9. Поза сапожника (Супта Баддха Конасана)
Она тоже позволяет телу хорошо расслабиться, оказывает укрепляющее действие на мышцы бедра и паха, нормализует дыхание, успокаивает. В итоге кислород беспрепятственно наполняет тело. Это практически идеальная релаксация.
Порядок действий:
- Необходимо лечь на спину, раздвинуть ноги, а также руки, положив их ладонями вверх.
- Ноги согнуть в коленях и максимально раздвинуть в обе стороны, чтобы касаться ими пола.
- Ступни ног повернуть друг к другу и соединить их.
- Положение не менять на протяжении 5 минут (вплоть до 10). Дыхание сохранять ровным и глубоким.
10. Поза трупа (Савасана)
Пожалуй, самая лучшая асана для максимальной релаксации. Эта поза — эффективный инструмент для избавления от стресса и расслабления тела.
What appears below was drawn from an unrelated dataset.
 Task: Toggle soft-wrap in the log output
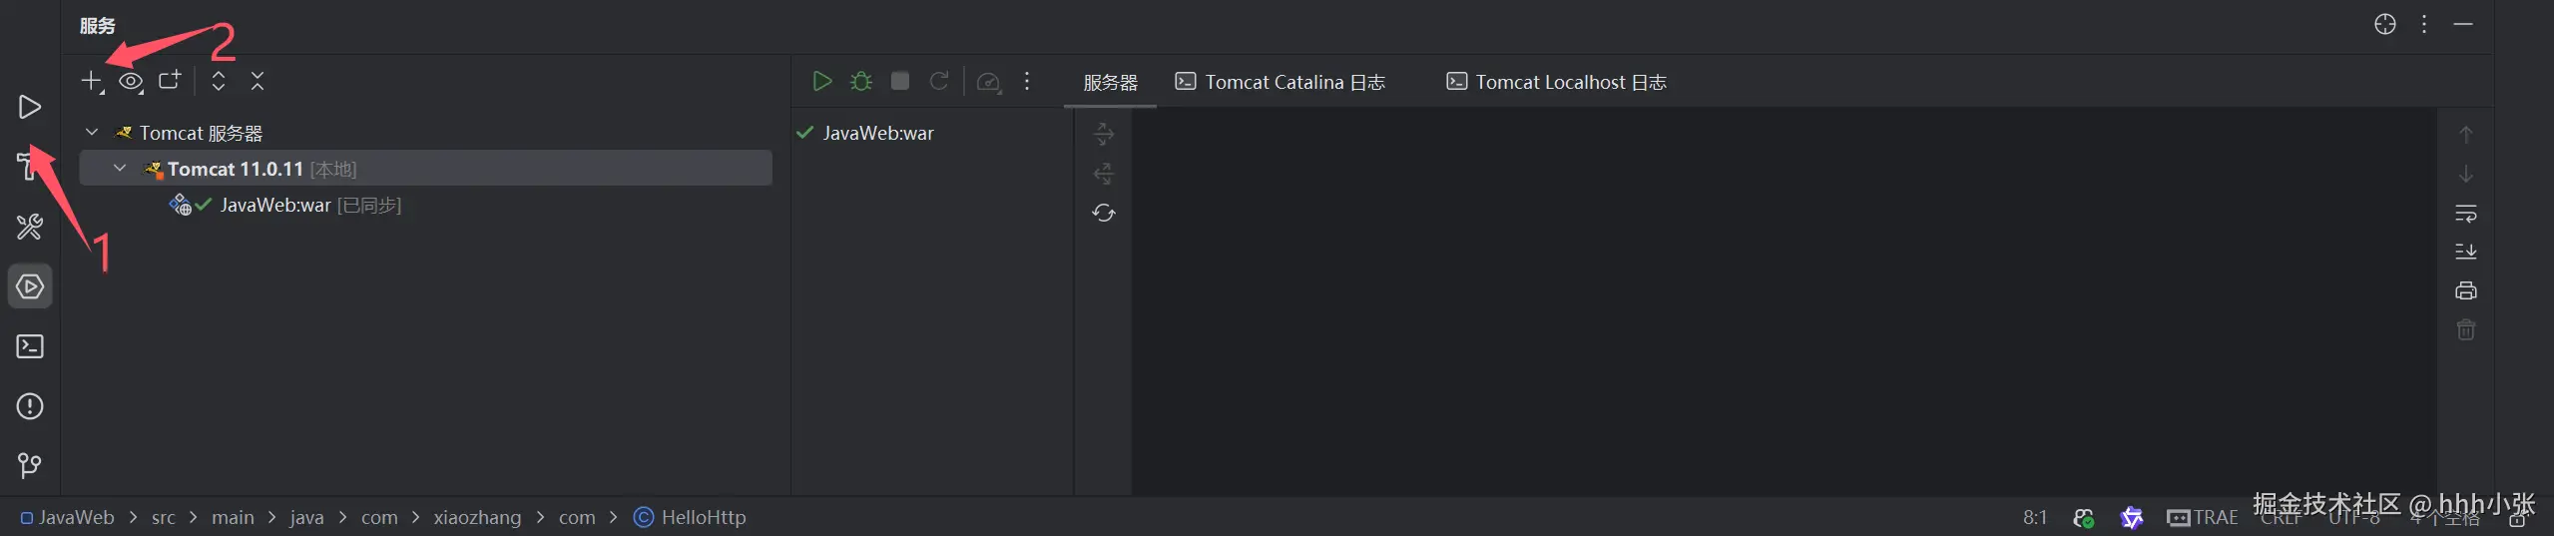click(2465, 214)
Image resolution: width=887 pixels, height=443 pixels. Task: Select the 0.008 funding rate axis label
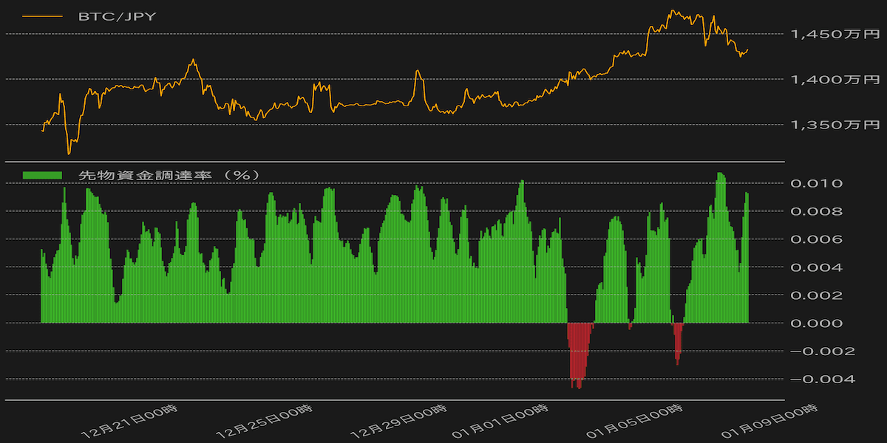tap(816, 211)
В процессе ее выполнения оказывается положительное влияние на кровяное давление и сон.
Порядок действий:
- Сначала следует лечь на спину, а потом немного раздвинуть ноги.
- Руки остаются лежать вдоль тела, не касаясь его. Ладони устремлены вверх.
- При медленном вздохе глаза закрывают. В результате наступает состояние полного расслабления, чувства тревоги и беспокойства после рабочих будней покидают тело и разум.
- Положение удерживается на протяжении 10 минут.